**Written problem**
Reproduce the records verbatim, starting at their first line and ending at the line that contains "tap(531, 133)", with both of those lines included.

——

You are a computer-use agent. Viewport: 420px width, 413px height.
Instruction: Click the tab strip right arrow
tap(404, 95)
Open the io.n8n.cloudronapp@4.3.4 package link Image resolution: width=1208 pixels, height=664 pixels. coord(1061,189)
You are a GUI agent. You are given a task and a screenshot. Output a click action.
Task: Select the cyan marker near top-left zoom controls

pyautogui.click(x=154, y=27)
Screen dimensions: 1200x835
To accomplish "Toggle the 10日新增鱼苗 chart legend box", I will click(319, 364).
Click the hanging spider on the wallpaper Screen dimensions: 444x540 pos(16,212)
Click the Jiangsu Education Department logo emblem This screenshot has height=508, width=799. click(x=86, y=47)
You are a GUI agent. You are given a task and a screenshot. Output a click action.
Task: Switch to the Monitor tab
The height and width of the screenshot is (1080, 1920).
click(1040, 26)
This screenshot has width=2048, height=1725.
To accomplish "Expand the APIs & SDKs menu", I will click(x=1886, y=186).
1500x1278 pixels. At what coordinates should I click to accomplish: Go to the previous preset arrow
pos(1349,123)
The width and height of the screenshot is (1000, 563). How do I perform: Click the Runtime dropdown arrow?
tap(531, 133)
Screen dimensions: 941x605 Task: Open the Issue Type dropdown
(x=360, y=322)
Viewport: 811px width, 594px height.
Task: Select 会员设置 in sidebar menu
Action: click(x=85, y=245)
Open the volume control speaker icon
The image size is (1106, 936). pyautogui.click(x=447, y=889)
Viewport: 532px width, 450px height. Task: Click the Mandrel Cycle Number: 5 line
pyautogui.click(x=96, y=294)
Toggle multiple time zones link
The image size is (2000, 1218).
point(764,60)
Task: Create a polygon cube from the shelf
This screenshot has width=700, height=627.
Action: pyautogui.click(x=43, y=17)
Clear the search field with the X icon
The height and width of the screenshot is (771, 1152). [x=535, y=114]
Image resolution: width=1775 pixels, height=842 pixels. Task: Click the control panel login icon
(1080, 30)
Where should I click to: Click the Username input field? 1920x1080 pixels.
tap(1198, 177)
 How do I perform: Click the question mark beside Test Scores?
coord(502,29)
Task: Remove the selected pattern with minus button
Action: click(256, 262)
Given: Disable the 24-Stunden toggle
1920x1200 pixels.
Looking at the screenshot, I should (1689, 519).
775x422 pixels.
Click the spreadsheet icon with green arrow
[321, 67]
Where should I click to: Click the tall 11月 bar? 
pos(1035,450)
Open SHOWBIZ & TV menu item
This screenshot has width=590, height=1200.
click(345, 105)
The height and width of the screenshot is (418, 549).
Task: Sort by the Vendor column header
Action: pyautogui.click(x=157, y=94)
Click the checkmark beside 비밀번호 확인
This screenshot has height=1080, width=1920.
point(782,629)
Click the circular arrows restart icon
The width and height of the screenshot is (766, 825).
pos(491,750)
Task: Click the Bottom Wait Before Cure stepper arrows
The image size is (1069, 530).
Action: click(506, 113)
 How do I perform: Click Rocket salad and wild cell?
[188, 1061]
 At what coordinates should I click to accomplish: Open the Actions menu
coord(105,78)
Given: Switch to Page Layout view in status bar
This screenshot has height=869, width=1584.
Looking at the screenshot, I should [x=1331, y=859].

——

**Result**
You are a computer-use agent. Viewport: 420px width, 413px height.
Instruction: Click the tab strip right arrow
tap(404, 95)
Open the io.n8n.cloudronapp@4.3.4 package link Image resolution: width=1208 pixels, height=664 pixels. coord(1061,189)
You are a GUI agent. You are given a task and a screenshot. Output a click action.
Task: Select the cyan marker near top-left zoom controls

pyautogui.click(x=154, y=27)
Screen dimensions: 1200x835
To accomplish "Toggle the 10日新增鱼苗 chart legend box", I will click(319, 364).
Click the hanging spider on the wallpaper Screen dimensions: 444x540 pos(16,212)
Click the Jiangsu Education Department logo emblem This screenshot has height=508, width=799. click(x=86, y=47)
You are a GUI agent. You are given a task and a screenshot. Output a click action.
Task: Switch to the Monitor tab
The height and width of the screenshot is (1080, 1920).
click(1040, 26)
This screenshot has width=2048, height=1725.
To accomplish "Expand the APIs & SDKs menu", I will click(x=1886, y=186).
1500x1278 pixels. At what coordinates should I click to accomplish: Go to the previous preset arrow
pos(1349,123)
The width and height of the screenshot is (1000, 563). How do I perform: Click the Runtime dropdown arrow?
tap(531, 133)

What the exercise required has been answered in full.